# Hierarchical Cluster Labeling of Software Requirements using Contextual Word Embeddings

The popularization of social media has motivated research into machine learning methods for software requirements extraction from user comments and reviews. These methods analyze software review datasets to classify some textual excerpts as software requirements, which allows the management and monitoring of the evolution of software quality directly from the crowd users' perspective. However, the existing methods have two major limitations. First, several duplicate requirements are extracted from reviews because users write the same requirement in different ways by using synonyms and non-technical language, often with misspellings and ambiguity. Second, requirements extraction methods do not deal with different granularity levels, thereby ignoring hierarchical relationships between software requirements. This paper presents a hierarchical cluster labeling approach for software requirements based on contextual word embeddings to address these challenges. We explore neural language models to obtain a more semantic and robust representation of the software requirements, in which the texts are represented by embedding vectors considering the context of occurrence in reviews. Our approach organizes the software requirements into clusters and sub-clusters according to requirement similarities in the embedding space. Finally, we select representative software requirements to label each cluster and sub-cluster, thereby dealing with both duplicate and different granularity levels of the software requirements.
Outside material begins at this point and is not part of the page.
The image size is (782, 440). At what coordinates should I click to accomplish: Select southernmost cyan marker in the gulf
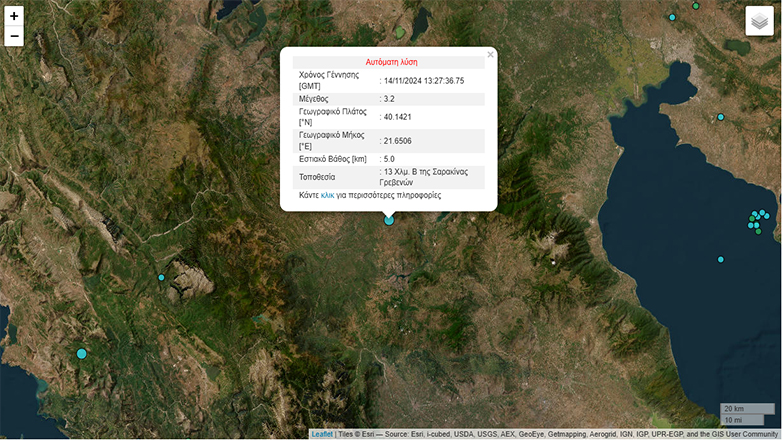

An experimental evaluation using review datasets from 8 mobile apps shows that our approach obtains promising results and presents new ideas and research directions for data-driven requirements engineering.

**`This notebook contains the main source code of the hierarchical clustering labeling method submitted to the SBES 2021- 35th Brazilian Symposium on Software Engineering - Insightful Ideas and Emerging Results Track`**

**`The code was anonymized due to the double-blind review process.`**

# Loading the dataset

The dataset contains reviews of 8 apps with software requirements extracted and validated by human experts.

Note that software requirements extracted from reviews should not be interpreted as a requirements document from a conventional software engineering process. Our work is in the context of data-driven requirements engineering.

In [1]:
!git clone https://github.com/jsdabrowski/CAiSE-20

Cloning into 'CAiSE-20'...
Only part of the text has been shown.